I gaped at it and the growing pool of liquid beneath. "Did you do that?"
"Yeah," my temporary comrade grimaced. "Pretty awesome, huh?"
The wolf still writhed, but its eyes were rolling around blindly and the movements were jerked like his limbs had gone mad. A sick gurgling sound emanated from his wide jaws and trailing tongue. Now and then it would lengthen into something with a bit of breath, but I had no doubt; the wound had been fatal.

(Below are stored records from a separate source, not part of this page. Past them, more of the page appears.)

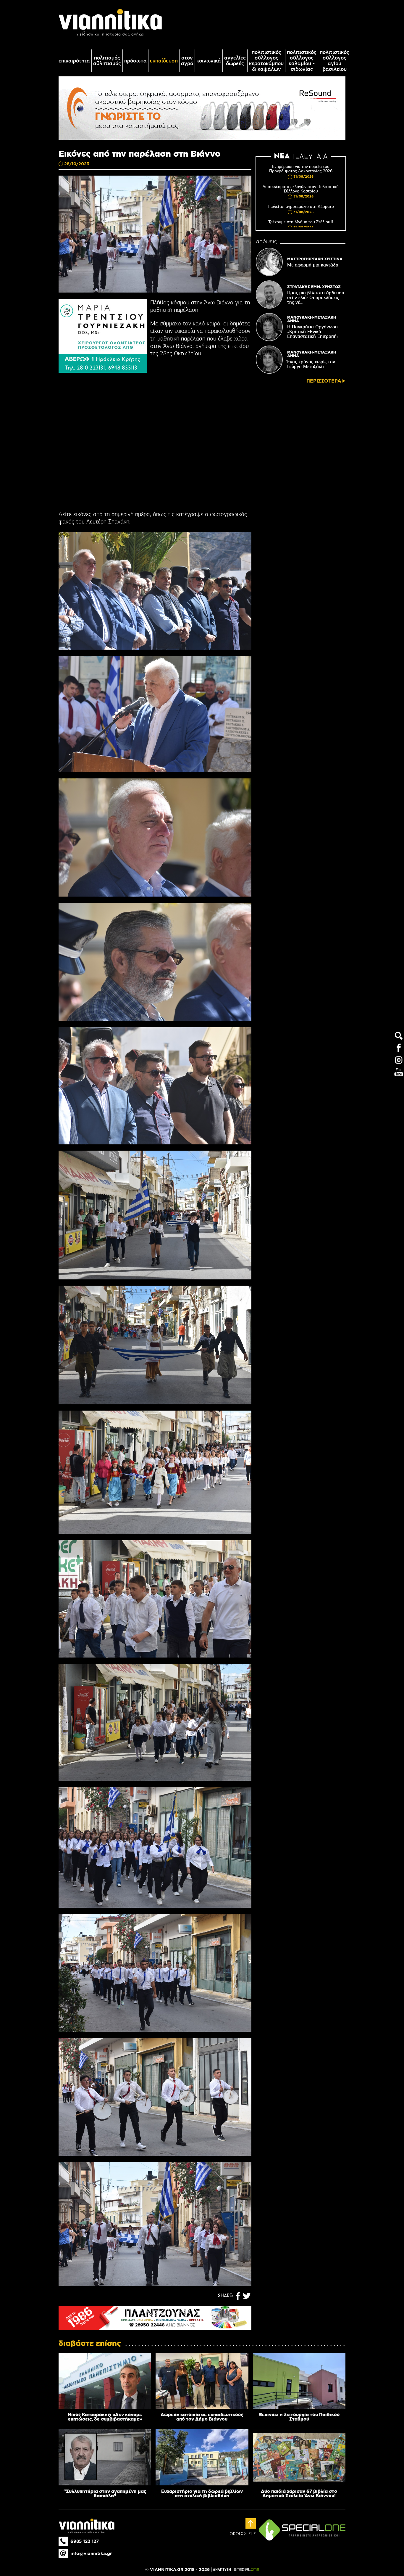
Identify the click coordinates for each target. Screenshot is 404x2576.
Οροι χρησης (243, 2534)
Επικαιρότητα (74, 61)
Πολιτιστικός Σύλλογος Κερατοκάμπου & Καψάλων (266, 60)
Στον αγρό (187, 60)
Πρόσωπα (135, 61)
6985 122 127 (84, 2541)
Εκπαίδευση (164, 61)
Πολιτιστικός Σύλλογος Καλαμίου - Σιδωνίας (301, 60)
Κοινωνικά (208, 61)
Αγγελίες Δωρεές (235, 60)
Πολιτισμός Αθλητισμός (107, 60)
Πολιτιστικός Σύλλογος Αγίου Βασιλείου (334, 60)
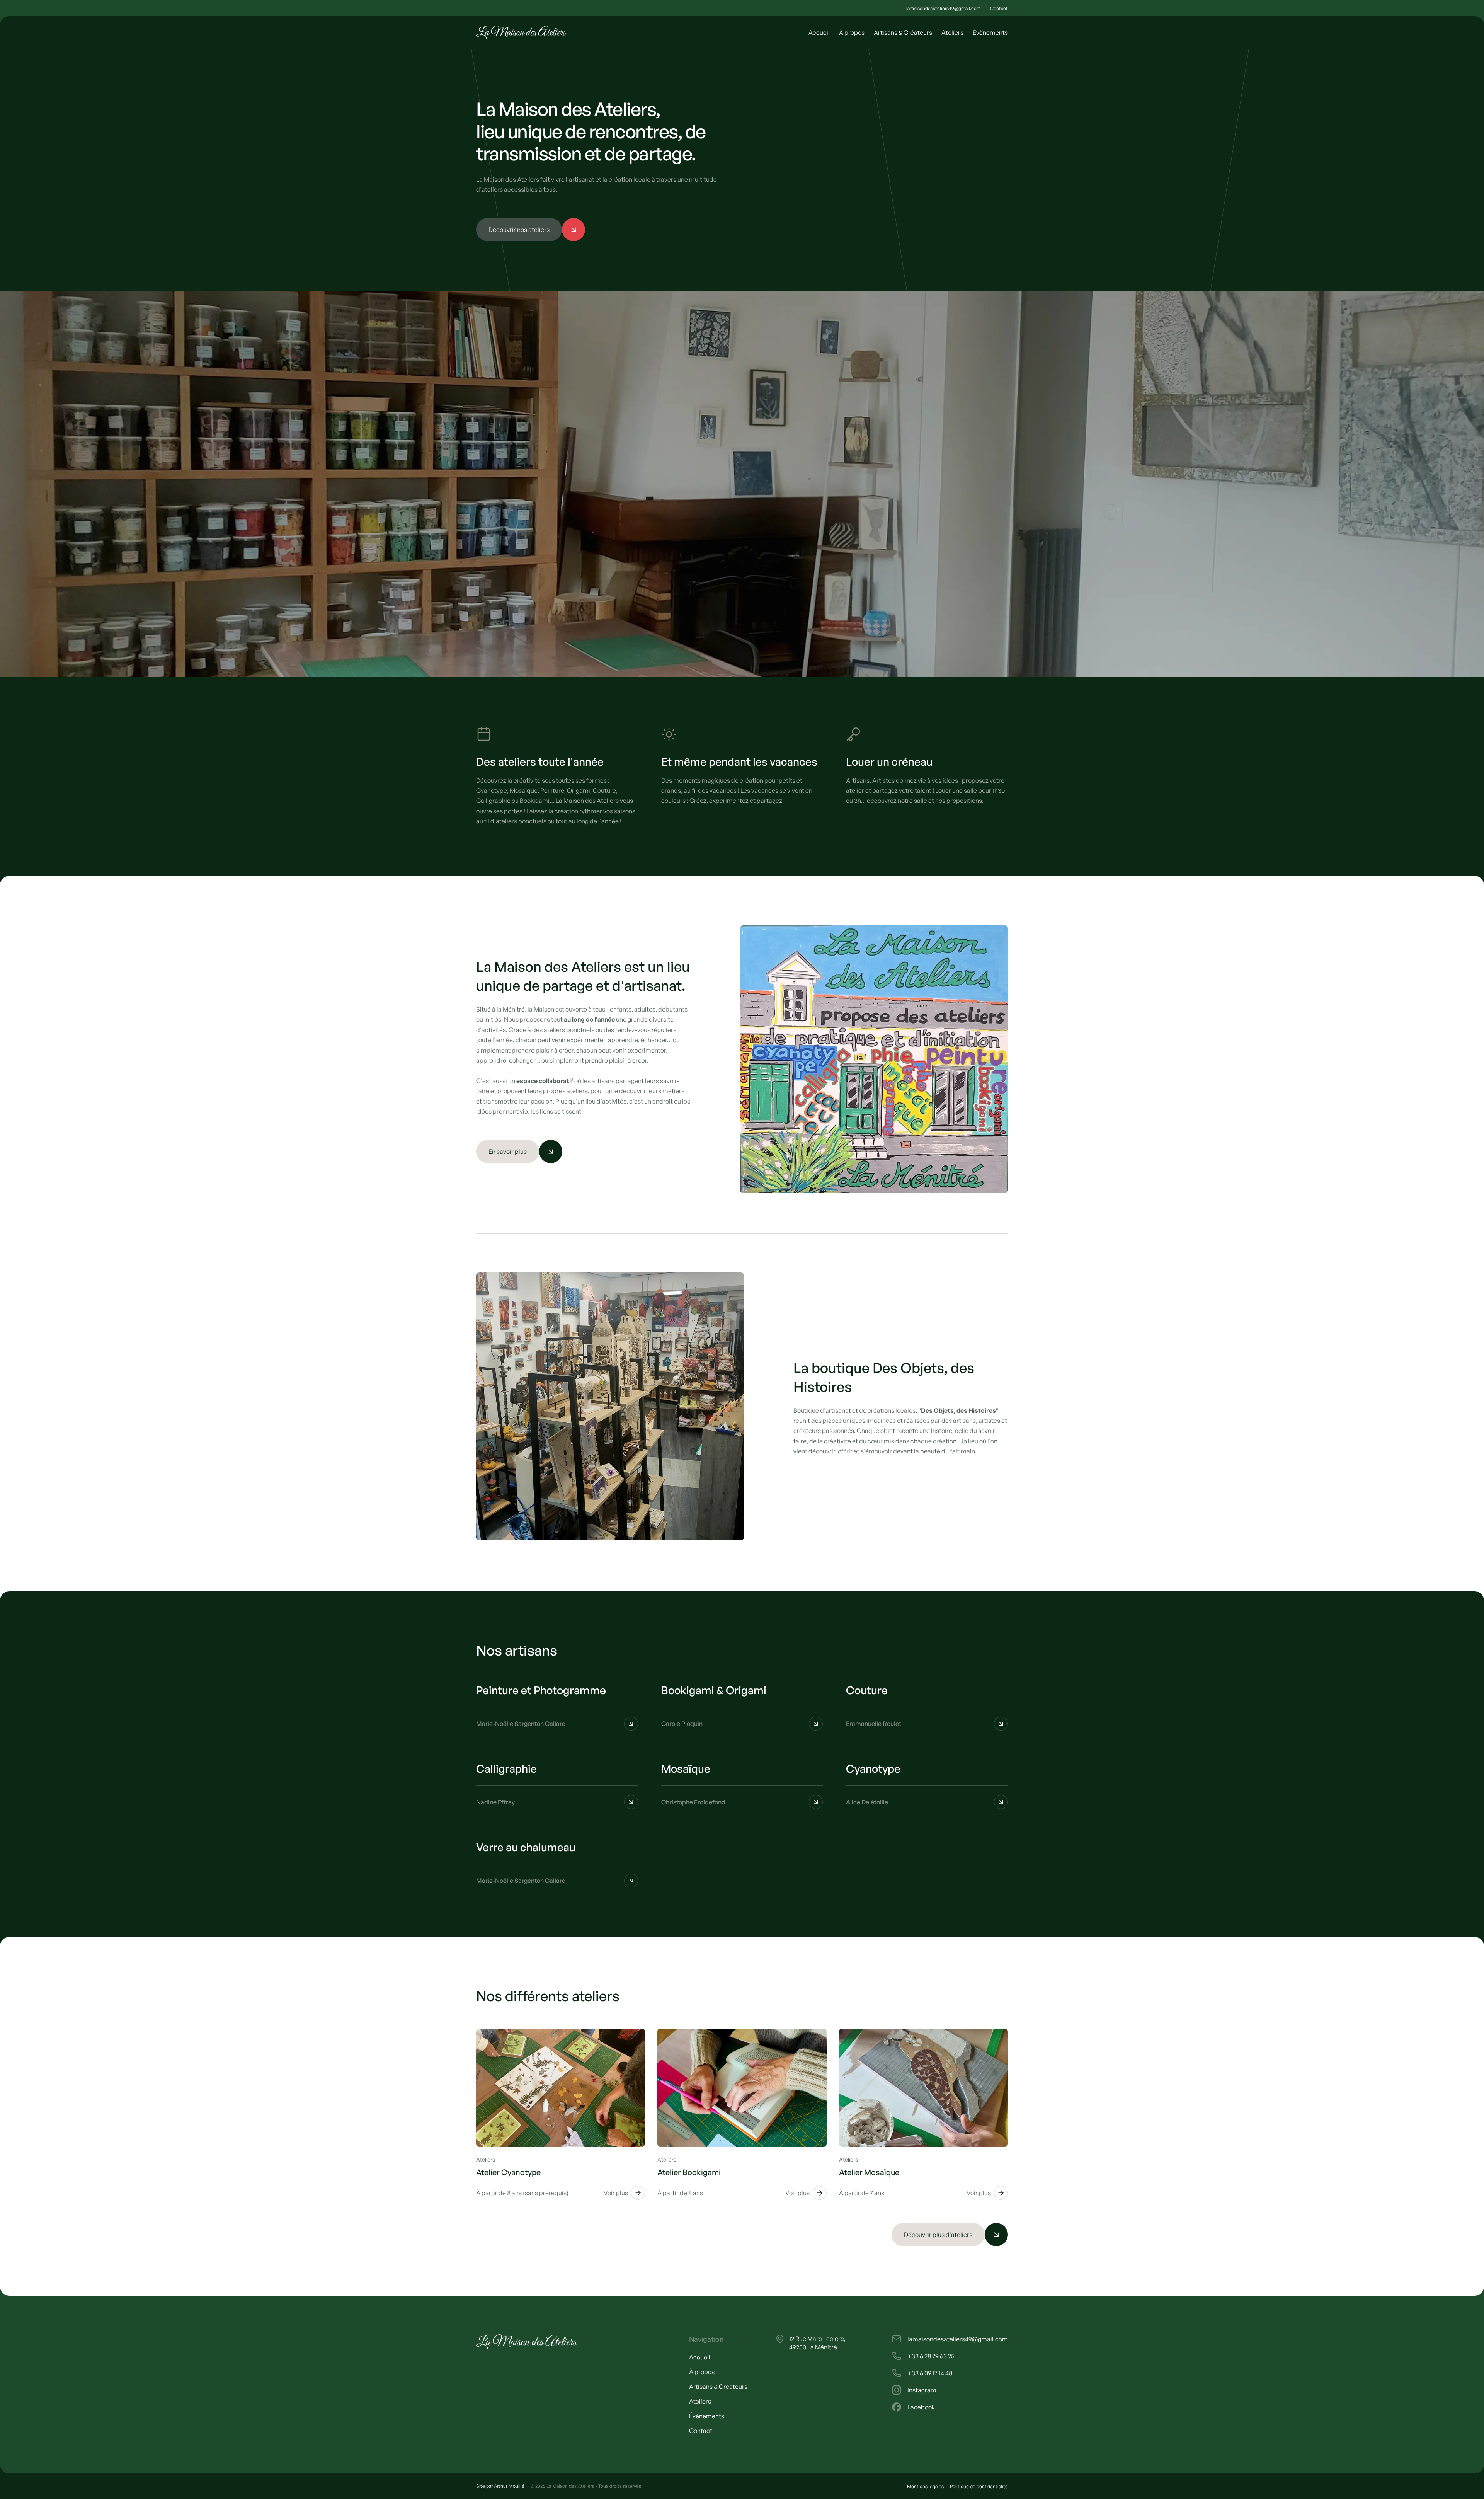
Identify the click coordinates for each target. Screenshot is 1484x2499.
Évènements (990, 32)
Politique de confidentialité (979, 2486)
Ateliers (952, 32)
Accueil (819, 32)
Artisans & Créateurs (903, 32)
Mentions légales (925, 2486)
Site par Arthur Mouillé (500, 2486)
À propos (852, 32)
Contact (999, 8)
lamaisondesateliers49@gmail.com (943, 8)
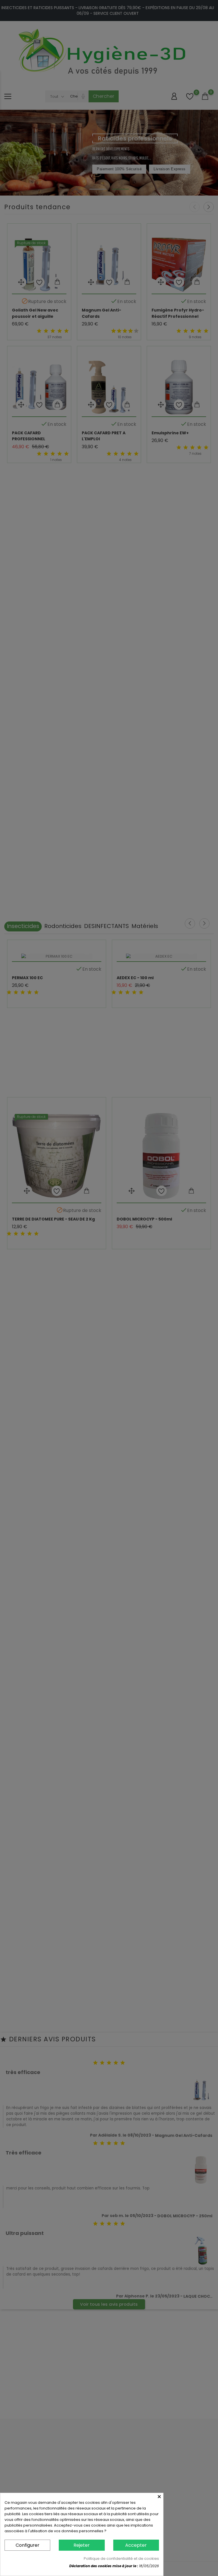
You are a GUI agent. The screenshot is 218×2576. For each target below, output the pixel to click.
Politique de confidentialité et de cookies (121, 2558)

I turned to look at the demigod. "Who are-"
"Ahroooooo!"
Behind me, the injured wolf gargled again. In the distance, more wolves echoed with their eerie howls.
Tribe.
"They're more?!" I demanded, once more stopped from turning around to check.
The demigod, on his hands and knees now, glowered at me. "I warned you… not to go down… that tunnel."
I kicked the monster's blood off my boots and cursed – I'm sorry, Sis, it slipped out, it won't happen again, just please don't make me put soap in my mouth it tastes like poisoned bile – before running back the way I'd come.
The maze groaned in a way I never had and never would mistake for welcoming.
"Hey!"
Guilt stopped me again, but I still couldn't turn around.
The demigod's body made a thick dragging sound as he struggled forward. "I see how it is! …You leave me to fight… and then ditch your brave savior?"
"Is the badass asking for help?" I said.
Don't turn around don't turn around they'll get you-
But the guilt I felt inside, like a fuzzy mold growing atop living organs-
I heard the smile return to his voice. "I'm asking… for payment. Else I'll… have to take it… from you by force. And I… don't like hurting helpless cowards. It's… not fair."
Down the tunnel, the howls were getting louder.
I squeezed my eyes shut, ran until the glow was warm on my eyelids, hauled him up by the shoulders, and together we fled to whatever the maze had so delicately prepared for us next.